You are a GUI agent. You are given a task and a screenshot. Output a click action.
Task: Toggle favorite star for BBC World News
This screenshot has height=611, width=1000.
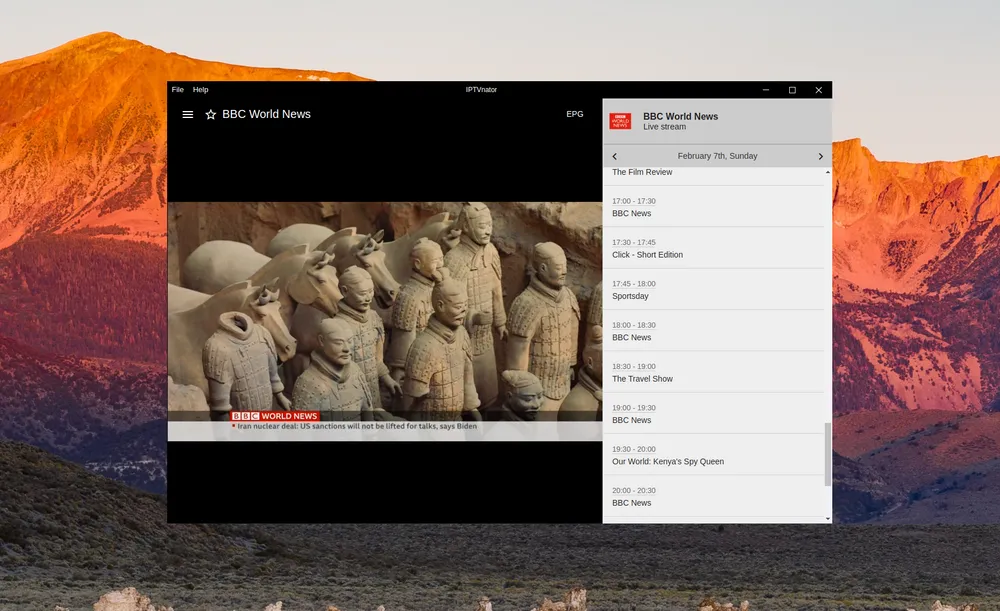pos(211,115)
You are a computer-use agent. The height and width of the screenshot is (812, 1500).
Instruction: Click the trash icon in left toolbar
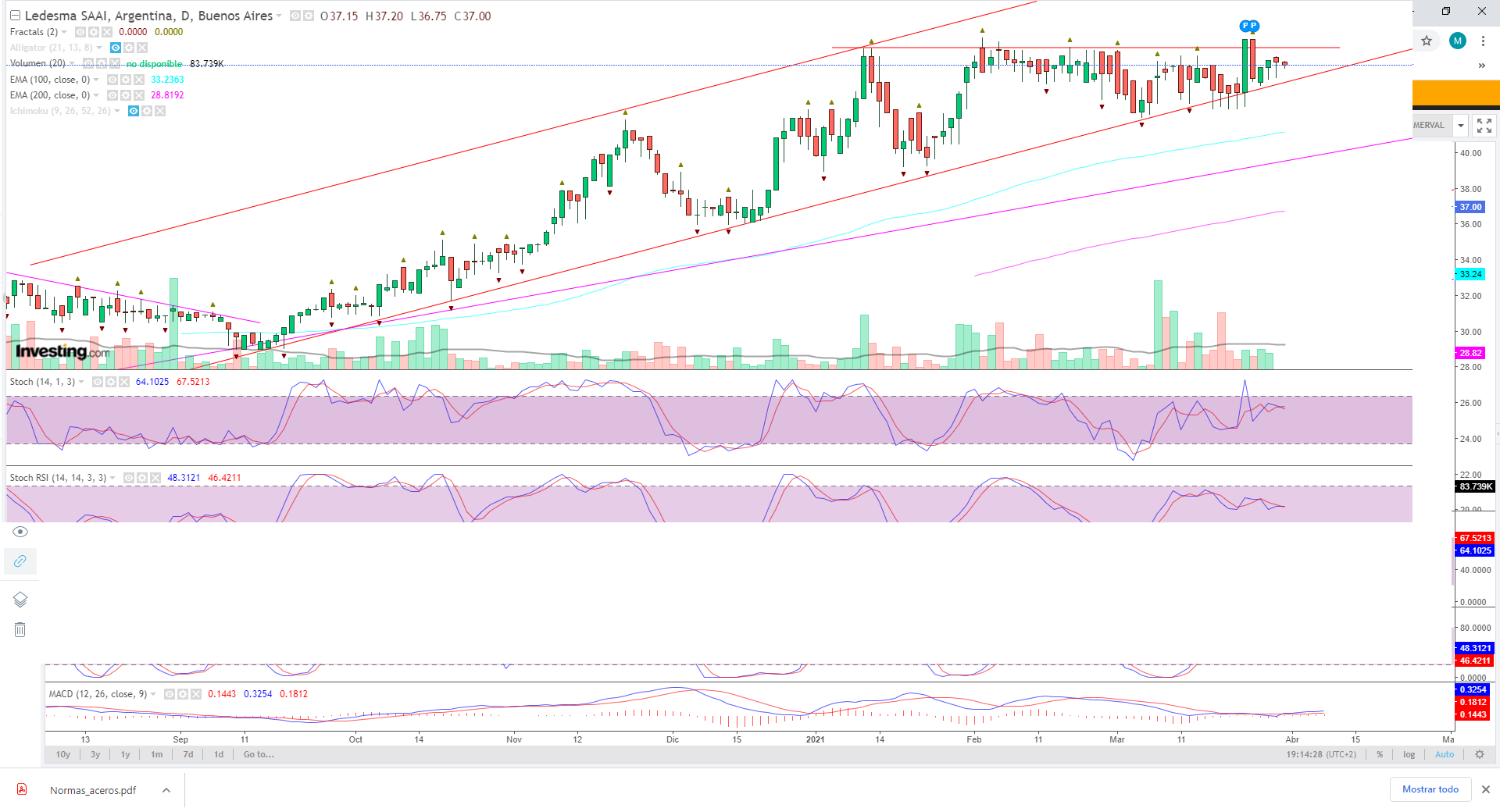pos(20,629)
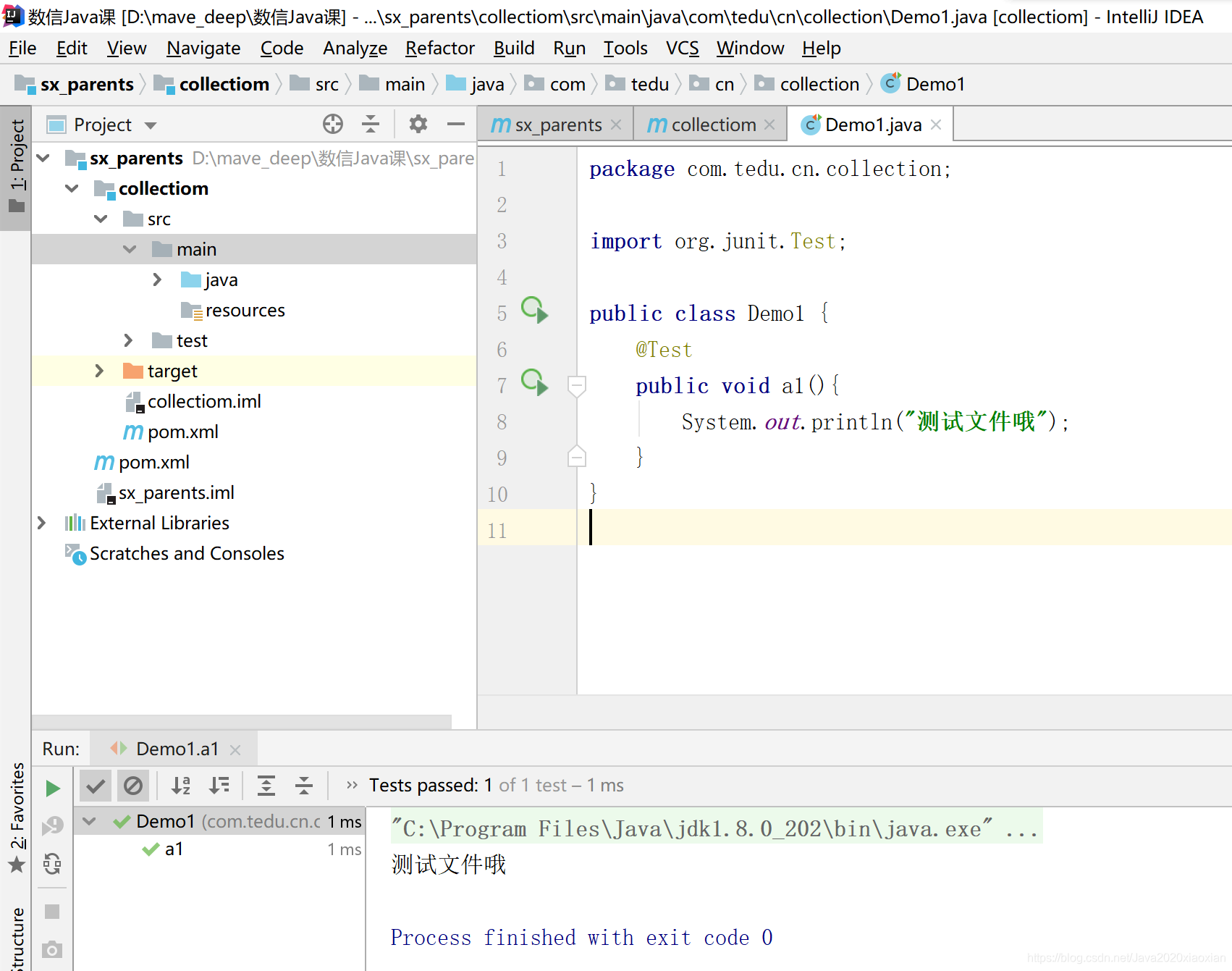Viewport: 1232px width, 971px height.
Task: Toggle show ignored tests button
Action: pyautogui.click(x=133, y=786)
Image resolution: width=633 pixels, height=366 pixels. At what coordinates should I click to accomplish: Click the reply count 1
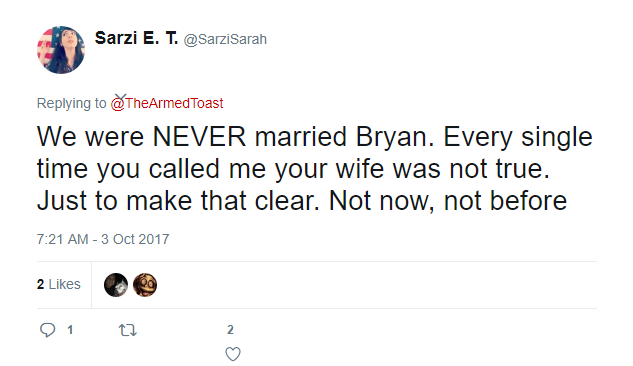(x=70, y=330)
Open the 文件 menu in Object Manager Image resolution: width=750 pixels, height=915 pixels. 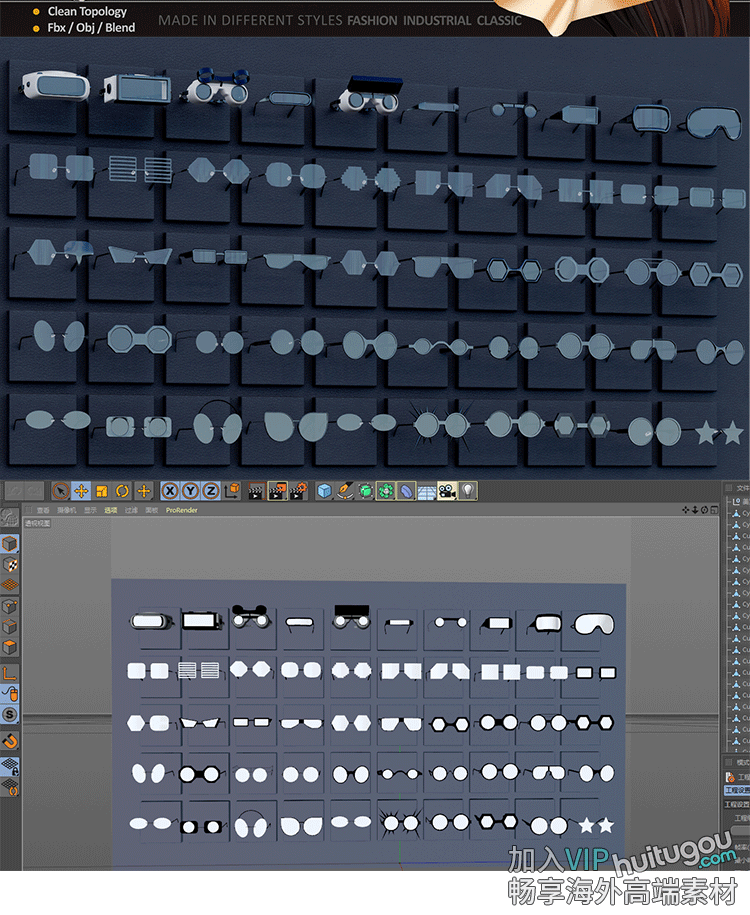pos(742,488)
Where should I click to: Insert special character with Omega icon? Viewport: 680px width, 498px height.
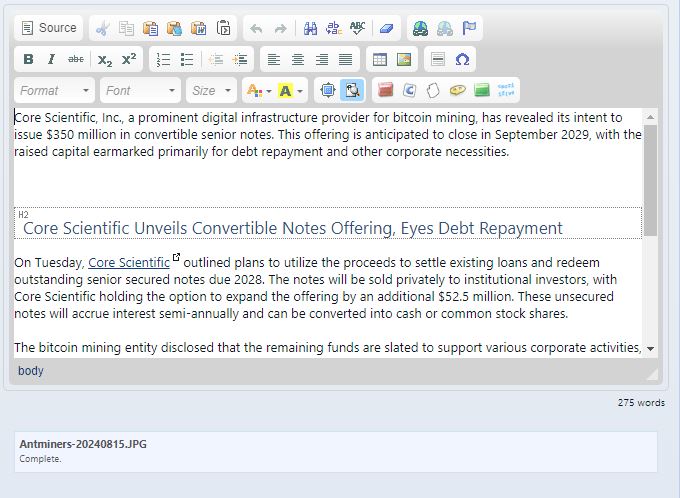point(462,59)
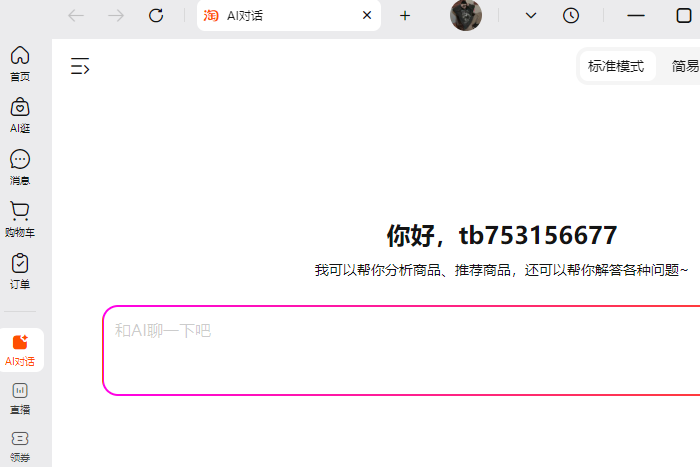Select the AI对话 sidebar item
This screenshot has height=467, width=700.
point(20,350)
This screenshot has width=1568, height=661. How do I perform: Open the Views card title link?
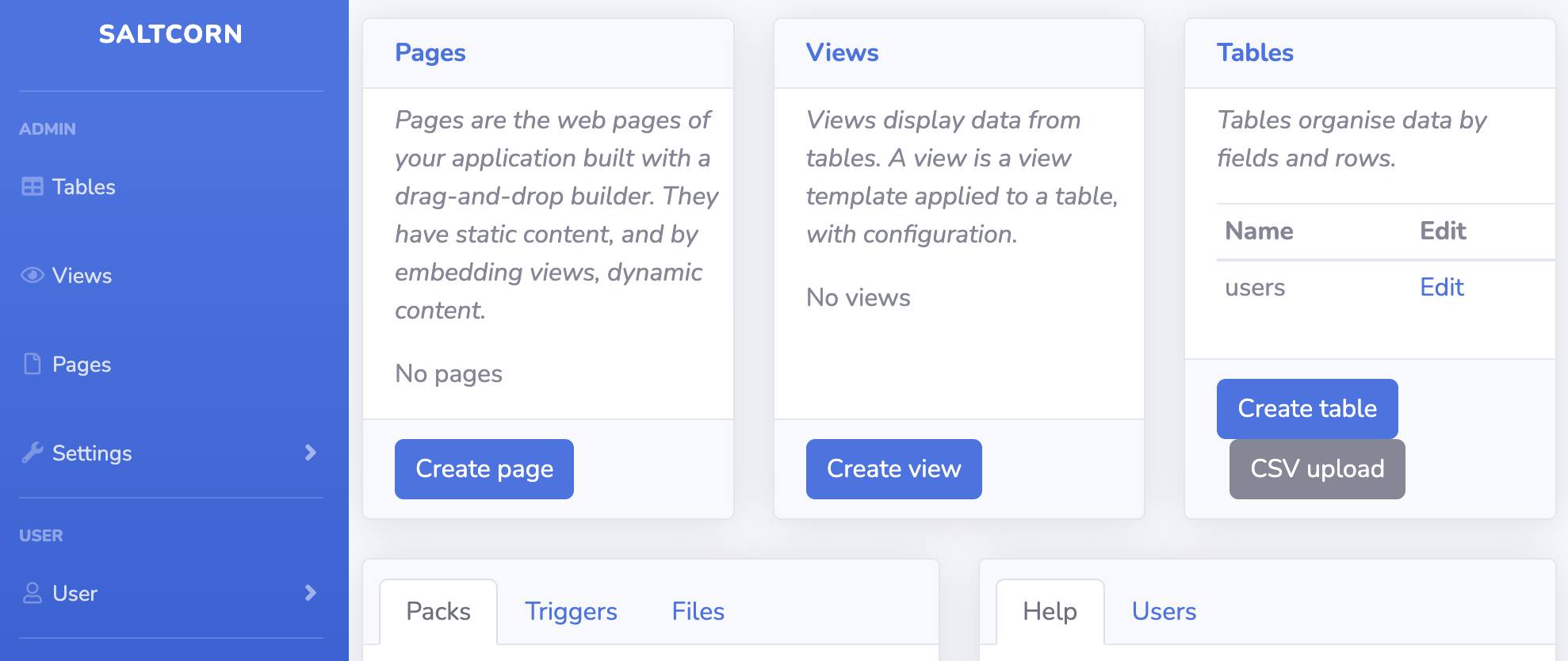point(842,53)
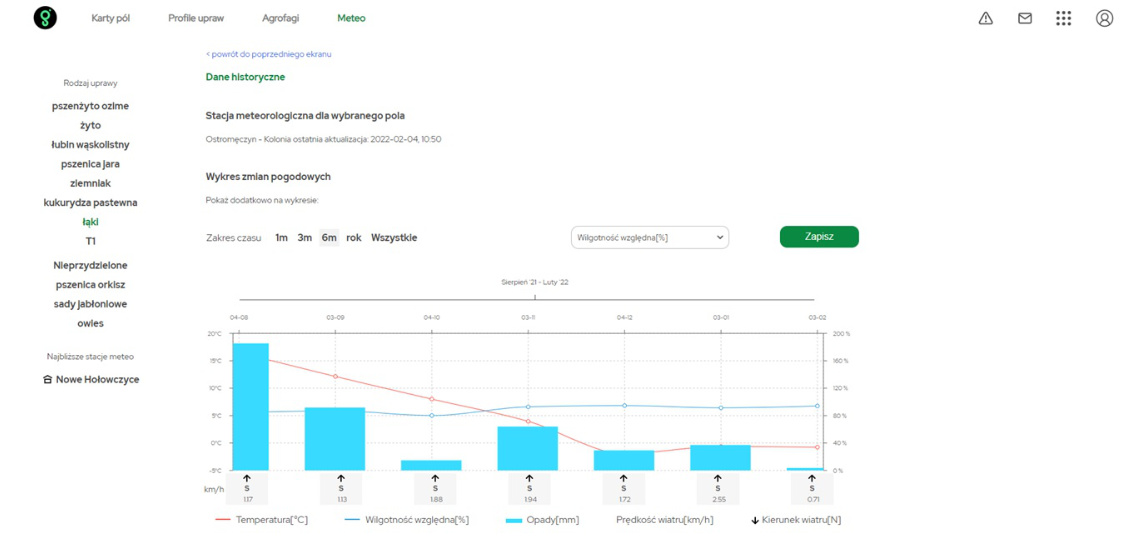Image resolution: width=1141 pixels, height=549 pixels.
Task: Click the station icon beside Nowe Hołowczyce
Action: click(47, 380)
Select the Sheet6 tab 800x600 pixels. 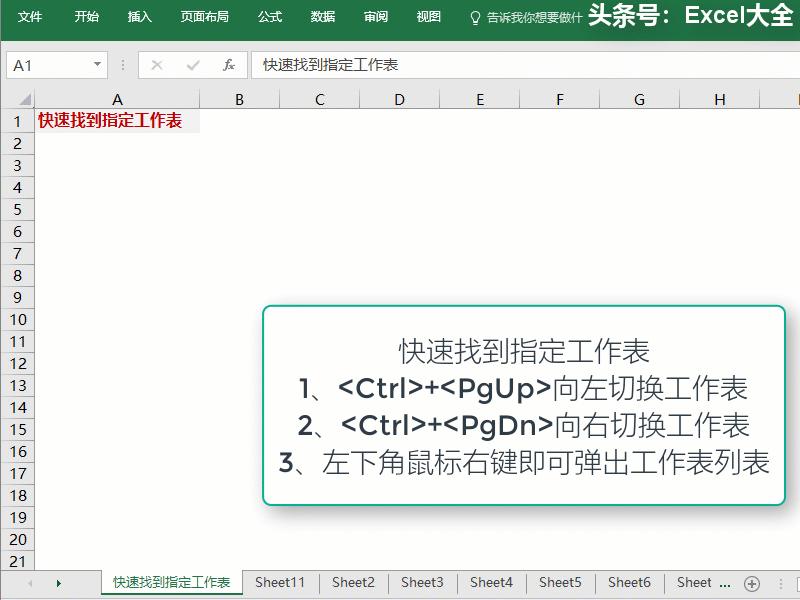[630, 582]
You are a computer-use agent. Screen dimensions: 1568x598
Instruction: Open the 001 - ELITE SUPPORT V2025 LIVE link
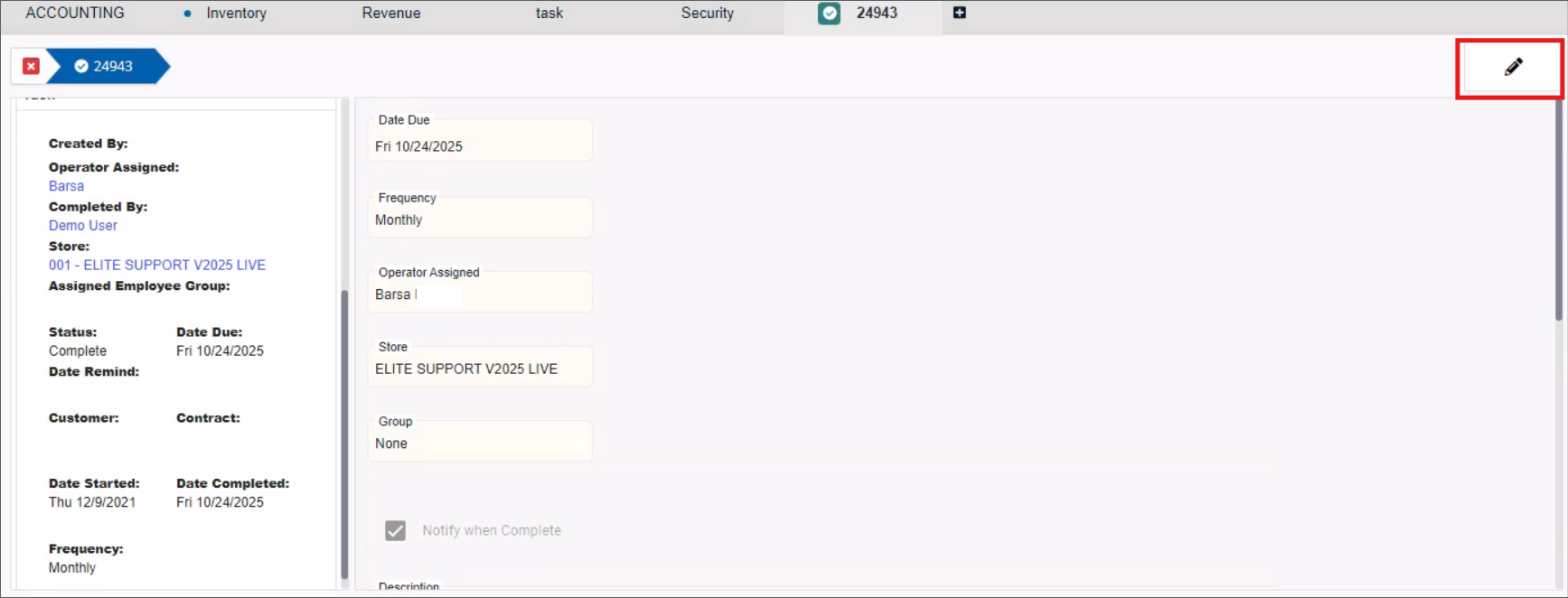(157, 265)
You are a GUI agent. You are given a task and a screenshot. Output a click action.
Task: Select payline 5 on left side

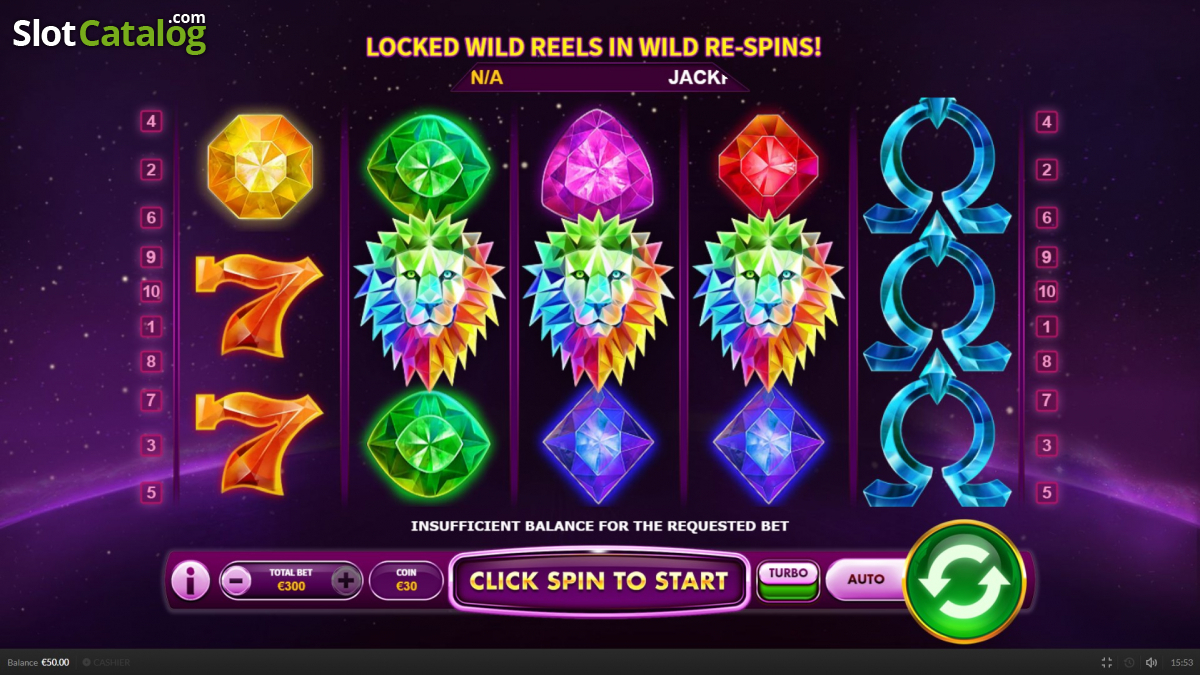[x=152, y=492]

What is being asked: How many lines of the listing above hold the string "computer"? Answer with the number alone.

Problem solution: 2